EXERCISE PROMPT: From the data that follows, set down exactly the lines from the one with "You are a GUI" through the one with "Given: Click the Aaron Joseph cell", counting both. Pictures stay out.

Saved entries:
----------
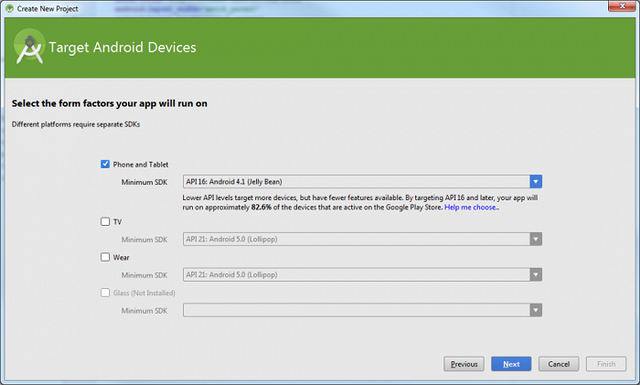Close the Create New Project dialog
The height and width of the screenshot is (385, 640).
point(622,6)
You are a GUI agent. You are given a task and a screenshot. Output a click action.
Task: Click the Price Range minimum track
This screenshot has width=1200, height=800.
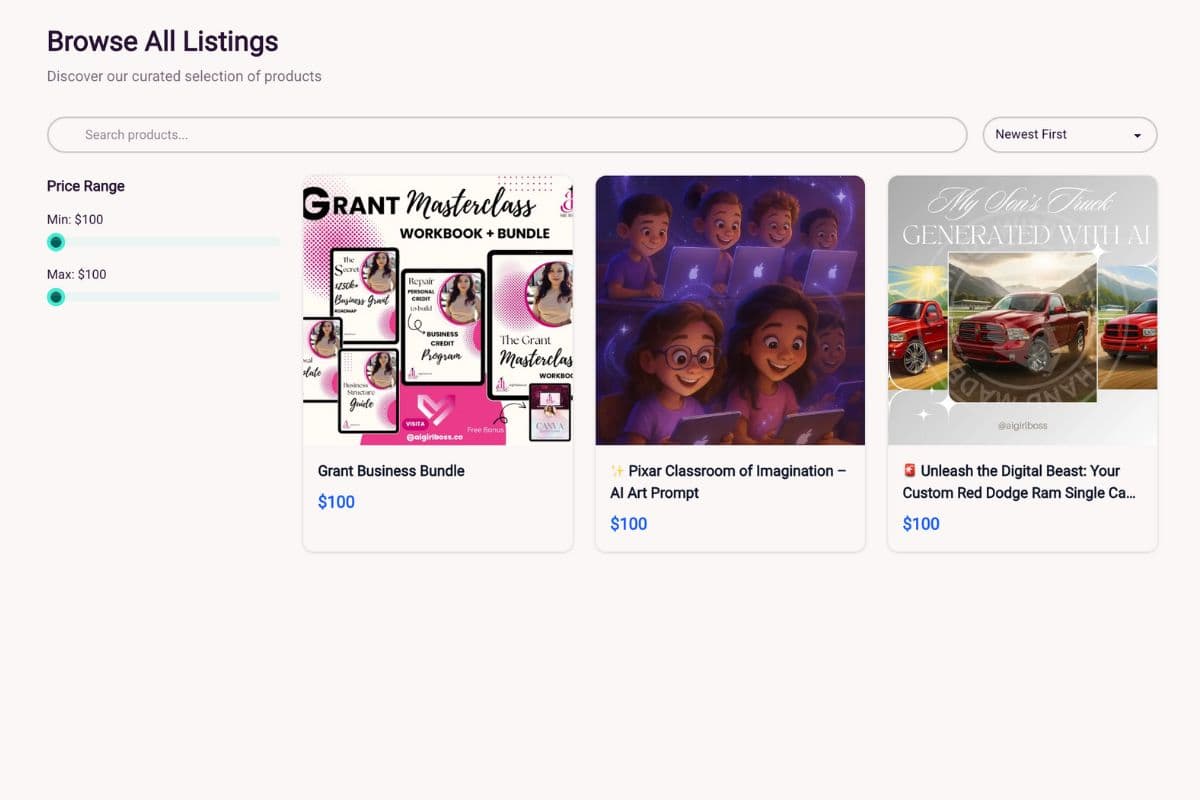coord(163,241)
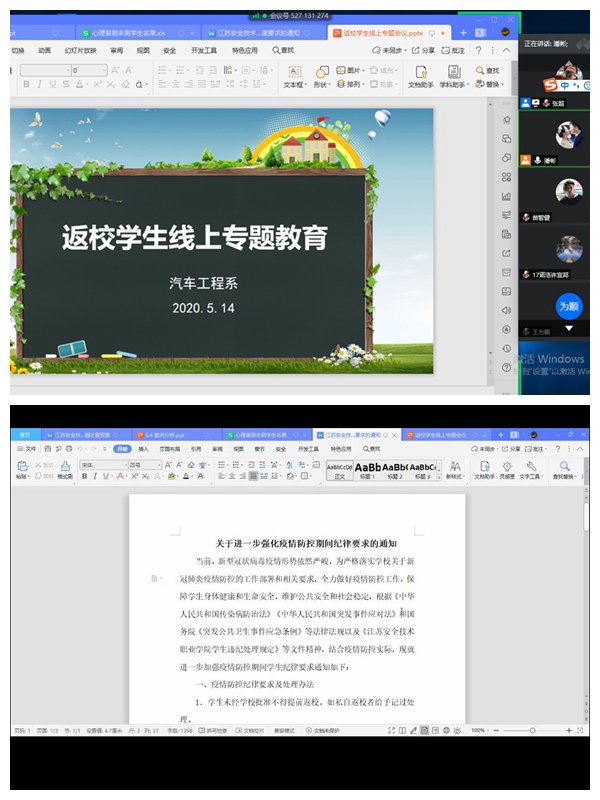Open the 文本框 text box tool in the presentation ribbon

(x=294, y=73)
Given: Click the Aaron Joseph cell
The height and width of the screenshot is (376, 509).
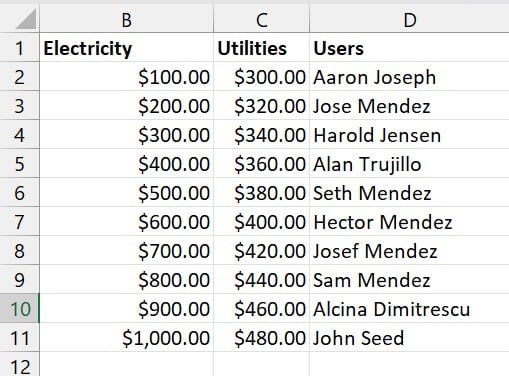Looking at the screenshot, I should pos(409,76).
----------
ANSWER SPACE:
You are a GUI agent. You are given a task and a screenshot. Output a click action.
Task: Click the Price Range minimum track
This screenshot has width=1200, height=800.
coord(163,241)
Open the 文本框 text box tool in the presentation ribbon

(x=294, y=73)
Given: Click the Aaron Joseph cell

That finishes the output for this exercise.